Stop Making Useless Vows01 July, 2021
In the 18th Century, James Boswell, a well-known Scottish author, said, “Hell is paved with good intentions.” That’s really intense if you think about it, but there’s some truth to it. Actions must be taken and followed through for intentions to become a reality.
Boswell’s quote is a summary of human nature not to follow through on what’s right. In fact, James tells us this is sin. ‘Therefore, to one who knows the right thing to do, and does not do it, to him it is sin.’ James 4:17
I recently met up with a man who’s been visiting Cornerstone for about a year. He told me that God had told him at the beginning of the year that he should be rooted in a community. During the closing prayer, he told himself and the Lord that he’d start attending a cell group. He planned to contact the Pastoral Office and start making changes in his lifestyle. It’s been five months and nothing has changed.
We’ve come to the second half of the year, and many of us probably began with ‘resolutions or determinations’ in our hearts.
An interesting verse in Ecclesiastes 5 says, ‘When you tell God you’ll do something, do it – now. God takes no pleasure in foolish drivel. Vow it, then do it. Far better not to vow in the first place than to vow and not pay up.’

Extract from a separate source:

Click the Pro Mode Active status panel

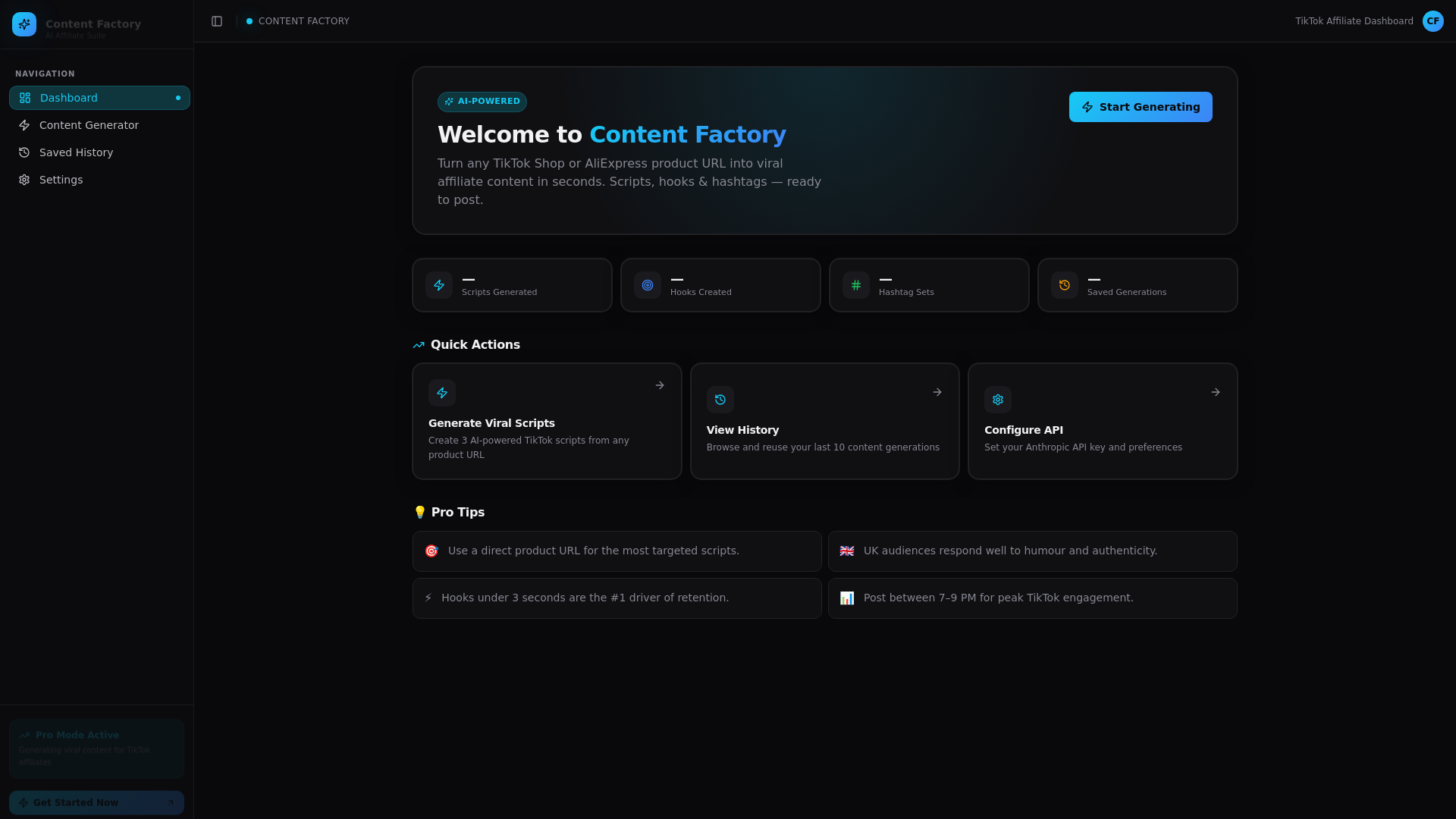point(96,748)
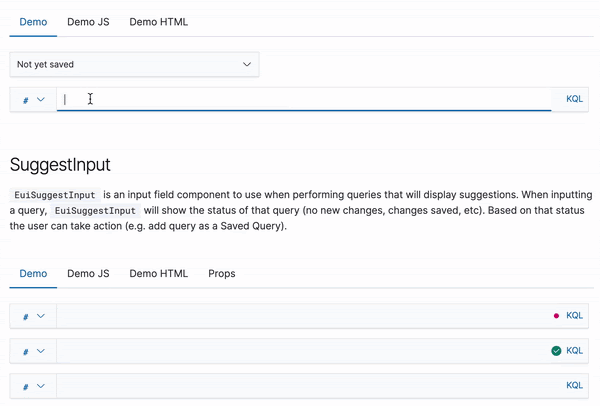
Task: Click KQL button in the last input row
Action: pos(574,385)
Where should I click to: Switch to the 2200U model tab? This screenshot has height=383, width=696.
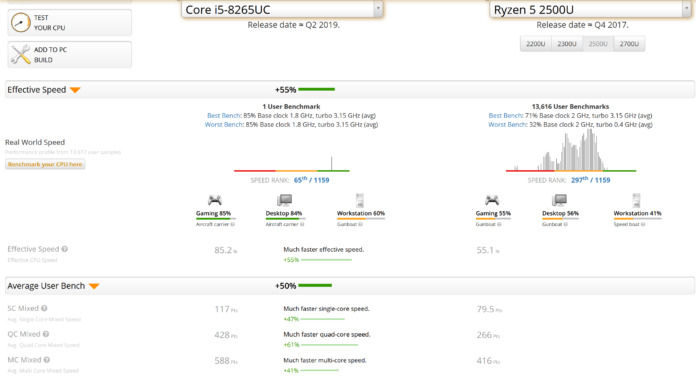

When the Word of God is taught and when the Holy Spirit speaks to us through a preacher during service, things said in the power of the Holy Spirit will resonate within the soul.
Let’s unpack this. Sometimes, in a cell meeting or service, the preacher talks about the need to walk in community, to be connected, to make a lifestyle change, to walk in holiness, etc. Something inside us reverberates and shouts, “Yes, I need that. I need to respond!”
One thing we say in Cornerstone and emphasise greatly is “While this is an okay place for you not to be okay, you don’t have to stay that way.” Come just as you are, but you don’t have to leave the same way.
Perhaps, when conviction from the Lord comes, you may say, “Yes, I need to do that. I’m going to change.” Perhaps you’re convicted to go for Biblical or marital counselling, or be more intentional in confession and accountability. But, if we’re honest with ourselves, we often leave church with nothing but good intentions. We can get caught up in a moment of enthusiasm or crisis, and make a promise to God or some kind of vow.
There are many with good intentions who end up not maturing in the Lord. Can I say that, while good intentions are good, they’re not good enough?
So, the preacher in Ecclesiastes is saying – in that moment when the Spirit of God begins to woo, listen to the voice. It’s the Holy Spirit guiding you out of the desert into living streams.
Perhaps God is saying to you, “Instead of making that vow, how about taking active steps to obey what I’ve been telling you to do?”
One thing I’ve discovered in journeying with the Lord is that He does not just give me a command to obey, but the grace to obey what He has called me to do.
Even when I might fall the first few times, He’s always gracious and merciful to me. It’s not by my own will or strength, but a grace-fuelled effort.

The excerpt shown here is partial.